Find the line containing "The height and" in the material below, then please transcribe it and each line after it exactly, without the pictures.
SUPPLIED RECORDS Block Start
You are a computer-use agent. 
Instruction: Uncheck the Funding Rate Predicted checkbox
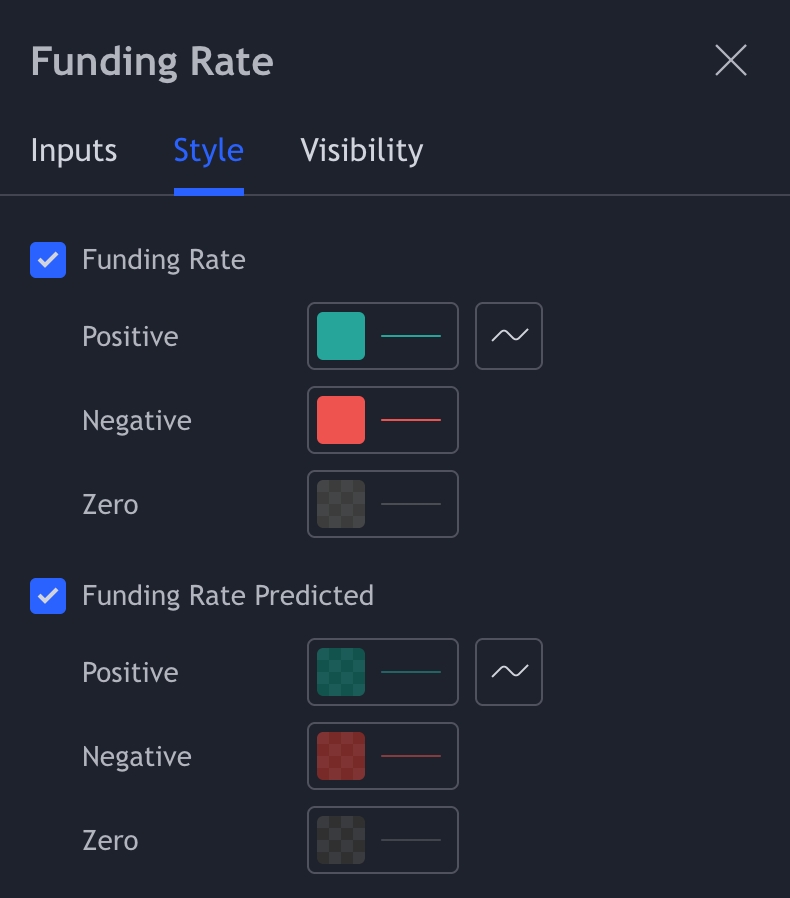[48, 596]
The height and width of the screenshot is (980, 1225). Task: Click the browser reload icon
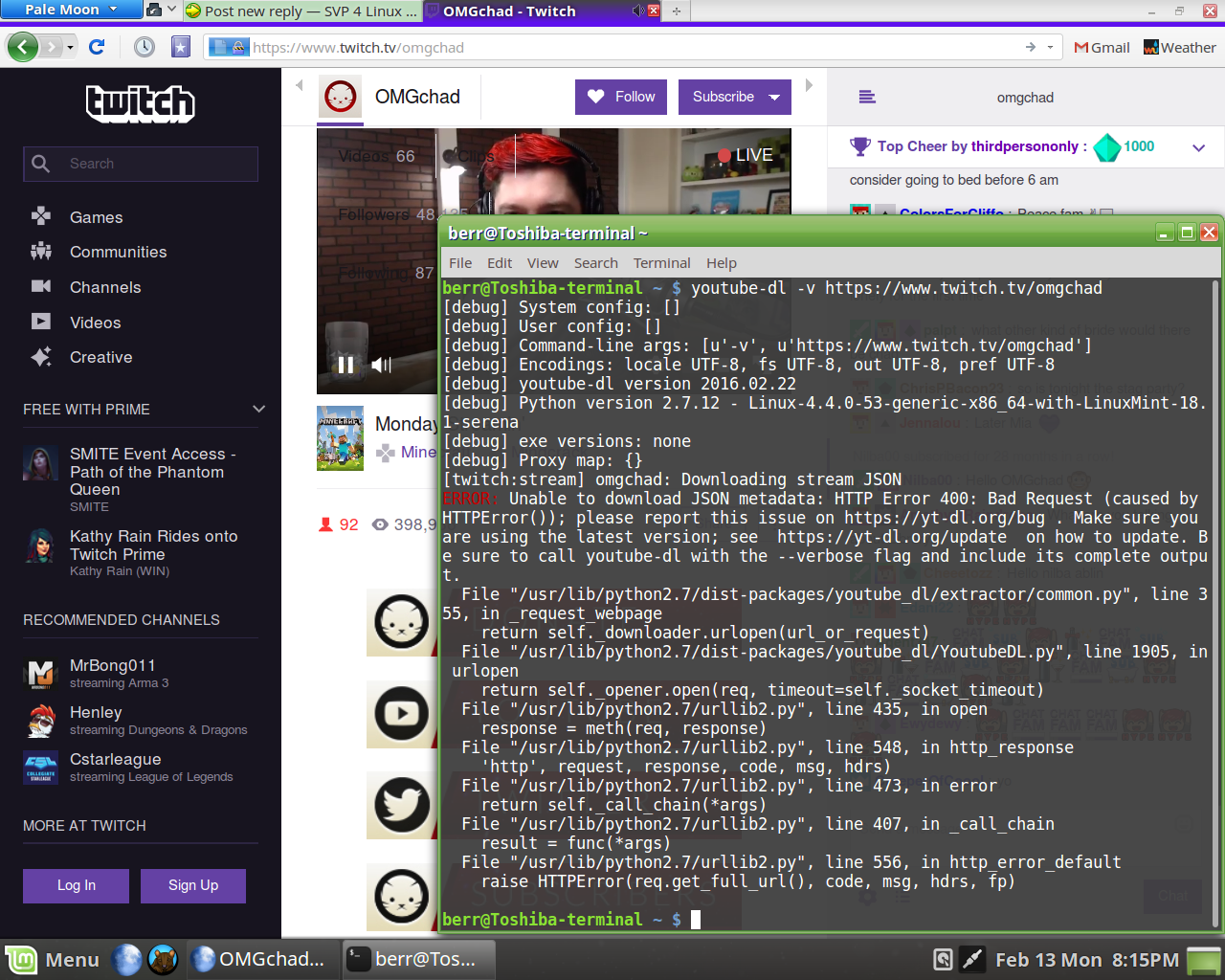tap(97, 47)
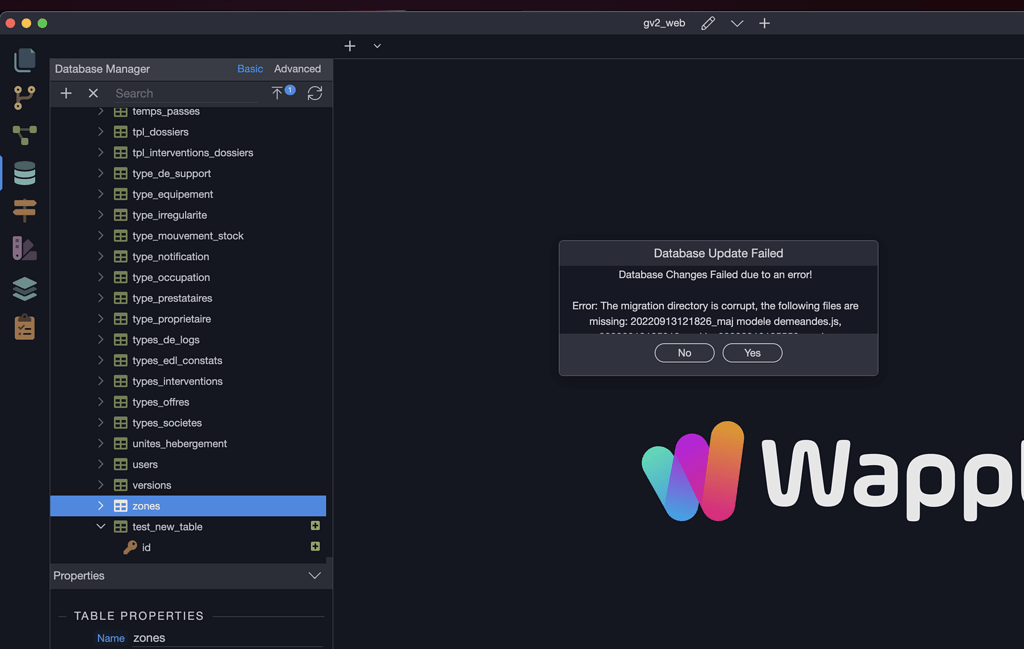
SUPPLIED RECORDS Block End
> _ANSWER TO THIS TASK_:
The height and width of the screenshot is (980, 1225). Task: Click the browser reload icon
tap(97, 47)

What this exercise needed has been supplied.